=== Set exercise ===
Set out every line of the listing below as a numbered list, omitting the blank lines.

=== Provided material ===
-- begin --
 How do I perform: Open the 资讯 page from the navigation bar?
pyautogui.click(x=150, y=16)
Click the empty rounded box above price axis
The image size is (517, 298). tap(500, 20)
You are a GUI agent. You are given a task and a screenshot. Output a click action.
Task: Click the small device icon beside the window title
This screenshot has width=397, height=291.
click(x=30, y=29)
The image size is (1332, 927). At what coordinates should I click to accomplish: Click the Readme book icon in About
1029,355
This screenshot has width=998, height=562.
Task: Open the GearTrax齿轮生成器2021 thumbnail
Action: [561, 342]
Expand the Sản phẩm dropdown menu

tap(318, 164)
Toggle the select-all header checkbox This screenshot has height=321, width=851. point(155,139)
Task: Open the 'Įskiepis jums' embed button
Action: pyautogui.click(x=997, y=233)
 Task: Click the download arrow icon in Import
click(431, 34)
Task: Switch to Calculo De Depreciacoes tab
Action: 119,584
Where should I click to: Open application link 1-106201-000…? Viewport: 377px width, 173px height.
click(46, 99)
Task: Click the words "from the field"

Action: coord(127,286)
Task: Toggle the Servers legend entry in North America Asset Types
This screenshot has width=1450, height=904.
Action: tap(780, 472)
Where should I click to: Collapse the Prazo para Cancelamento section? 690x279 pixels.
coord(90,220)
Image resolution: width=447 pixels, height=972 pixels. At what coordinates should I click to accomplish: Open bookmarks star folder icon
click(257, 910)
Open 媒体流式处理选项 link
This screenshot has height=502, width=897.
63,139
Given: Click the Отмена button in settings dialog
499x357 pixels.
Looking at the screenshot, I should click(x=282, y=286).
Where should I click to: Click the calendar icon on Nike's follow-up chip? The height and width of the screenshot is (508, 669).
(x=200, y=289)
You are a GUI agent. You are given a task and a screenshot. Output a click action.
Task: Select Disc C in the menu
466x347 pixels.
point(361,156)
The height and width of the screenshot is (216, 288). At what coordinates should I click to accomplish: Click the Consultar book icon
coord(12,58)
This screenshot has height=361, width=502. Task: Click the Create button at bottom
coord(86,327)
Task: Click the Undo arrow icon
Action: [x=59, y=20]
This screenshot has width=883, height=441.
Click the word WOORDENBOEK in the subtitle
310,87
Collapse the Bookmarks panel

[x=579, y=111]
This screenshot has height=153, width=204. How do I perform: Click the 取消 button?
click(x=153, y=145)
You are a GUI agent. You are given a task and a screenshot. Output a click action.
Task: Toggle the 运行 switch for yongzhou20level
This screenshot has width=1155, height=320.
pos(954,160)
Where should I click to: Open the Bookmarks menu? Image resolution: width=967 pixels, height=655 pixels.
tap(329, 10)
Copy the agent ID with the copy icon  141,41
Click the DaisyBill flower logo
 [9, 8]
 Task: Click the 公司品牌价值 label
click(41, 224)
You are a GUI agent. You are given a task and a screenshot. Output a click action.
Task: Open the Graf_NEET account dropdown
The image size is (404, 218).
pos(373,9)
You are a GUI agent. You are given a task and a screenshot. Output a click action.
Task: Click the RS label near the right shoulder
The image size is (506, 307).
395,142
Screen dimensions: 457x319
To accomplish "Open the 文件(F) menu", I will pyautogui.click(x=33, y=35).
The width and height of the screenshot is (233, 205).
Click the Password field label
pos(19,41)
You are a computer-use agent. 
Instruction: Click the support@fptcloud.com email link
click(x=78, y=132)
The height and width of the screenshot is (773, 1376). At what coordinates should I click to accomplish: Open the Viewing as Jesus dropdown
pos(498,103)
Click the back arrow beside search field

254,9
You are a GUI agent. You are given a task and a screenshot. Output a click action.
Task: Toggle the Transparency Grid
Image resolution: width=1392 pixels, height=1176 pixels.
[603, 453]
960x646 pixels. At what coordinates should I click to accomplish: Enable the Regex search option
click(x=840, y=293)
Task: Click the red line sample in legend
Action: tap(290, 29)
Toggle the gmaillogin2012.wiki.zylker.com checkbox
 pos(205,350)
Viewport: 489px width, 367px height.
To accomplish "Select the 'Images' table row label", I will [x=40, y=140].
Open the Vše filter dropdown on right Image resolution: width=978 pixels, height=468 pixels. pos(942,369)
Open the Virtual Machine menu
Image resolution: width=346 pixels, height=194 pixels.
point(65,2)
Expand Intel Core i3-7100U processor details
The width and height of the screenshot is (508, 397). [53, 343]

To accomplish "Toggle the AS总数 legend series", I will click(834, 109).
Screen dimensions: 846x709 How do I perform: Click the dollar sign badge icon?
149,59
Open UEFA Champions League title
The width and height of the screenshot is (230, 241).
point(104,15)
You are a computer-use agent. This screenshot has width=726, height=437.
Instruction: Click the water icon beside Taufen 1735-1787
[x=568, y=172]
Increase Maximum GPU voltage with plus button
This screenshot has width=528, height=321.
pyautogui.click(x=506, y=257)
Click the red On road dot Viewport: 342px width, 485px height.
-- end --
=== Task answer ===
1.  How do I perform: Open the 资讯 page from the navigation bar?
2. pyautogui.click(x=150, y=16)
3. Click the empty rounded box above price axis
4. The image size is (517, 298). tap(500, 20)
5. You are a GUI agent. You are given a task and a screenshot. Output a click action.
6. Task: Click the small device icon beside the window title
7. This screenshot has width=397, height=291.
8. click(x=30, y=29)
9. The image size is (1332, 927). At what coordinates should I click to accomplish: Click the Readme book icon in About
10. 1029,355
11. This screenshot has width=998, height=562.
12. Task: Open the GearTrax齿轮生成器2021 thumbnail
13. Action: [561, 342]
14. Expand the Sản phẩm dropdown menu
15. tap(318, 164)
16. Toggle the select-all header checkbox This screenshot has height=321, width=851. point(155,139)
17. Task: Open the 'Įskiepis jums' embed button
18. Action: pyautogui.click(x=997, y=233)
19.  Task: Click the download arrow icon in Import
20. click(431, 34)
21. Task: Switch to Calculo De Depreciacoes tab
22. Action: 119,584
23. Where should I click to: Open application link 1-106201-000…? Viewport: 377px width, 173px height.
24. click(46, 99)
25. Task: Click the words "from the field"
26. Action: coord(127,286)
27. Task: Toggle the Servers legend entry in North America Asset Types
28. This screenshot has width=1450, height=904.
29. Action: tap(780, 472)
30. Where should I click to: Collapse the Prazo para Cancelamento section? 690x279 pixels.
31. coord(90,220)
32. Image resolution: width=447 pixels, height=972 pixels. At what coordinates should I click to accomplish: Open bookmarks star folder icon
33. click(257, 910)
34. Open 媒体流式处理选项 link
35. This screenshot has height=502, width=897.
36. 63,139
37. Given: Click the Отмена button in settings dialog
38. 499x357 pixels.
39. Looking at the screenshot, I should click(x=282, y=286).
40. Where should I click to: Click the calendar icon on Nike's follow-up chip? The height and width of the screenshot is (508, 669).
41. (x=200, y=289)
42. You are a GUI agent. You are given a task and a screenshot. Output a click action.
43. Task: Select Disc C in the menu
44. 466x347 pixels.
45. point(361,156)
46. The height and width of the screenshot is (216, 288). At what coordinates should I click to accomplish: Click the Consultar book icon
47. coord(12,58)
48. This screenshot has height=361, width=502. Task: Click the Create button at bottom
49. coord(86,327)
50. Task: Click the Undo arrow icon
51. Action: [x=59, y=20]
52. This screenshot has width=883, height=441.
53. Click the word WOORDENBOEK in the subtitle
54. 310,87
55. Collapse the Bookmarks panel
56. [x=579, y=111]
57. This screenshot has height=153, width=204. How do I perform: Click the 取消 button?
58. click(x=153, y=145)
59. You are a GUI agent. You are given a task and a screenshot. Output a click action.
60. Task: Toggle the 运行 switch for yongzhou20level
61. This screenshot has width=1155, height=320.
62. pos(954,160)
63. Where should I click to: Open the Bookmarks menu? Image resolution: width=967 pixels, height=655 pixels.
64. tap(329, 10)
65. Copy the agent ID with the copy icon  141,41
66. Click the DaisyBill flower logo
67.  [9, 8]
68.  Task: Click the 公司品牌价值 label
69. click(41, 224)
70. You are a GUI agent. You are given a task and a screenshot. Output a click action.
71. Task: Open the Graf_NEET account dropdown
72. The image size is (404, 218).
73. pos(373,9)
74. You are a GUI agent. You are given a task and a screenshot. Output a click action.
75. Task: Click the RS label near the right shoulder
76. The image size is (506, 307).
77. 395,142
78. Screen dimensions: 457x319
79. To accomplish "Open the 文件(F) menu", I will pyautogui.click(x=33, y=35).
80. The width and height of the screenshot is (233, 205).
81. Click the Password field label
82. pos(19,41)
83. You are a computer-use agent. 
84. Instruction: Click the support@fptcloud.com email link
85. click(x=78, y=132)
86. The height and width of the screenshot is (773, 1376). At what coordinates should I click to accomplish: Open the Viewing as Jesus dropdown
87. pos(498,103)
88. Click the back arrow beside search field
89. 254,9
90. You are a GUI agent. You are given a task and a screenshot. Output a click action.
91. Task: Toggle the Transparency Grid
92. Image resolution: width=1392 pixels, height=1176 pixels.
93. [603, 453]
94. 960x646 pixels. At what coordinates should I click to accomplish: Enable the Regex search option
95. click(x=840, y=293)
96. Task: Click the red line sample in legend
97. Action: tap(290, 29)
98. Toggle the gmaillogin2012.wiki.zylker.com checkbox
99.  pos(205,350)
100. Viewport: 489px width, 367px height.
101. To accomplish "Select the 'Images' table row label", I will [x=40, y=140].
102. Open the Vše filter dropdown on right Image resolution: width=978 pixels, height=468 pixels. pos(942,369)
103. Open the Virtual Machine menu
104. Image resolution: width=346 pixels, height=194 pixels.
105. point(65,2)
106. Expand Intel Core i3-7100U processor details
107. The width and height of the screenshot is (508, 397). [53, 343]
108. To accomplish "Toggle the AS总数 legend series", I will click(834, 109).
109. Screen dimensions: 846x709 How do I perform: Click the dollar sign badge icon?
110. 149,59
111. Open UEFA Champions League title
112. The width and height of the screenshot is (230, 241).
113. point(104,15)
114. You are a computer-use agent. This screenshot has width=726, height=437.
115. Instruction: Click the water icon beside Taufen 1735-1787
116. [x=568, y=172]
117. Increase Maximum GPU voltage with plus button
118. This screenshot has width=528, height=321.
119. pyautogui.click(x=506, y=257)
120. Click the red On road dot Viewport: 342px width, 485px height.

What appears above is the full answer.